America should also make say on pay votes by shareholders mandatory at public companies. Although such votes are not binding, they do force boards to justify compensation policies regularly and can be a useful channel for expressing displeasure if something does not feel right, as Shell has just discovered. Common in Europe, the votes are not required in America at present, except at companies that have tapped the TARP. Nevertheless, investors there can lobby for votes to be held at any publicly quoted firm and the number of requests for say-on-pay ballots in America has been rising steadily (see chart 2).
Charles Schumer, a Democratic senator, has just introduced a bill in Congress that would, among other things, force all public companies to submit their pay policies to a vote. Some firms reckon this would be an annoying distraction. They also fret that special interests, such as public-sector pension funds, will abuse the system to further their political agendas. But the track record from Europe shows that what say-on-pay tends to do most of all is encourage a better dialogue between shareholders, managers and boards on pay-related matters ahead of votes.

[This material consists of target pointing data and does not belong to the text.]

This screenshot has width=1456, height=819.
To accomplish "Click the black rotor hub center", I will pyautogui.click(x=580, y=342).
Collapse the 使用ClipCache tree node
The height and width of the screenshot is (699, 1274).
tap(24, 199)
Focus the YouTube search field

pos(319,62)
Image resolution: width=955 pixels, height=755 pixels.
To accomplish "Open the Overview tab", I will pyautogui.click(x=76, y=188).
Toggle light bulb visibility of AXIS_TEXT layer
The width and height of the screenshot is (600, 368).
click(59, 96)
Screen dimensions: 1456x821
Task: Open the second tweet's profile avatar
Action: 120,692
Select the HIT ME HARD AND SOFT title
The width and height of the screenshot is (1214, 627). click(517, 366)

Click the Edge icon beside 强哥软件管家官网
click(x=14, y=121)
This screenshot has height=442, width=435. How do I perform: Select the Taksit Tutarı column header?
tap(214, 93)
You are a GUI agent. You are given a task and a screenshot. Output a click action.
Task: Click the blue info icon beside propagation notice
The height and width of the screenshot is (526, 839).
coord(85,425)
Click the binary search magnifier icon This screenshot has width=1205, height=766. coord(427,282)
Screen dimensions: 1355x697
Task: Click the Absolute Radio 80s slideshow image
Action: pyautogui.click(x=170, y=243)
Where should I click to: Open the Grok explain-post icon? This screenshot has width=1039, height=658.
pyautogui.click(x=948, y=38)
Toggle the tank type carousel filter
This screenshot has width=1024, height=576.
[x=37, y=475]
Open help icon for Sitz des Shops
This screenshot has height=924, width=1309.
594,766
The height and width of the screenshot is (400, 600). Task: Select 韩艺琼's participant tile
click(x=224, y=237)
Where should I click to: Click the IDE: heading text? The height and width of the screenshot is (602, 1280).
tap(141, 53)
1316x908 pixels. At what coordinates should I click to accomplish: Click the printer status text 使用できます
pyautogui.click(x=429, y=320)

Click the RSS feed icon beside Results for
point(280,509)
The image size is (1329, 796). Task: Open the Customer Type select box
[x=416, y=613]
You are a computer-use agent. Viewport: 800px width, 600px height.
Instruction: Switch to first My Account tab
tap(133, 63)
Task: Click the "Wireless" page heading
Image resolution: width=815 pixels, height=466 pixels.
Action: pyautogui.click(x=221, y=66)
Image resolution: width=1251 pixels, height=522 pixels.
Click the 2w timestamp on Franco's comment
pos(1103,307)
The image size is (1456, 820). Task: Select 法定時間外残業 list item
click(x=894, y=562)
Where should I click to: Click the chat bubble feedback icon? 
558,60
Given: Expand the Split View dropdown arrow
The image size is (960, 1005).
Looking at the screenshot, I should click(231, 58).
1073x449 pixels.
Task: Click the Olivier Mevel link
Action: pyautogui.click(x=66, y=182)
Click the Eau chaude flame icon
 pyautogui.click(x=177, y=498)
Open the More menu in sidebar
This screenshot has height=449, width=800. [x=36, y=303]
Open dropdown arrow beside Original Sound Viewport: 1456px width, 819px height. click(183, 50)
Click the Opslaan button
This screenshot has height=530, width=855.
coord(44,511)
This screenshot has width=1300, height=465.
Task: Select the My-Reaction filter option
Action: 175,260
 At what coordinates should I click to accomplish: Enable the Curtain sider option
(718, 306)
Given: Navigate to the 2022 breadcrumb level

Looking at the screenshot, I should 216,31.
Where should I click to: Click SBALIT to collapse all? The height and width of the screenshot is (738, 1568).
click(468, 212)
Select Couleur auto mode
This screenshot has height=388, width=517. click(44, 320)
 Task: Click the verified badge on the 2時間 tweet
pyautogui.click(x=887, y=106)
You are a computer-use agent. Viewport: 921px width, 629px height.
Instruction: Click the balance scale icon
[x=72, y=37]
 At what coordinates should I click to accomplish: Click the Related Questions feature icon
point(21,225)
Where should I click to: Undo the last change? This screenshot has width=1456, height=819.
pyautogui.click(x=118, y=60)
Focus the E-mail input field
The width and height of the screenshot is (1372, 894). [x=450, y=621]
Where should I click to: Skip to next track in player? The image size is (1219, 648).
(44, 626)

Expect more examples of corporate greed to surface in the coming months. Although these will be exceptions rather than the rule, they will almost certainly increase populist pressure on governments to meddle in the market for top-level executive compensation. If politicians respond by issuing ill-conceived rules on pay that strangle the entrepreneurial spirit, the only thing that will end up getting derailed is a global economic recovery.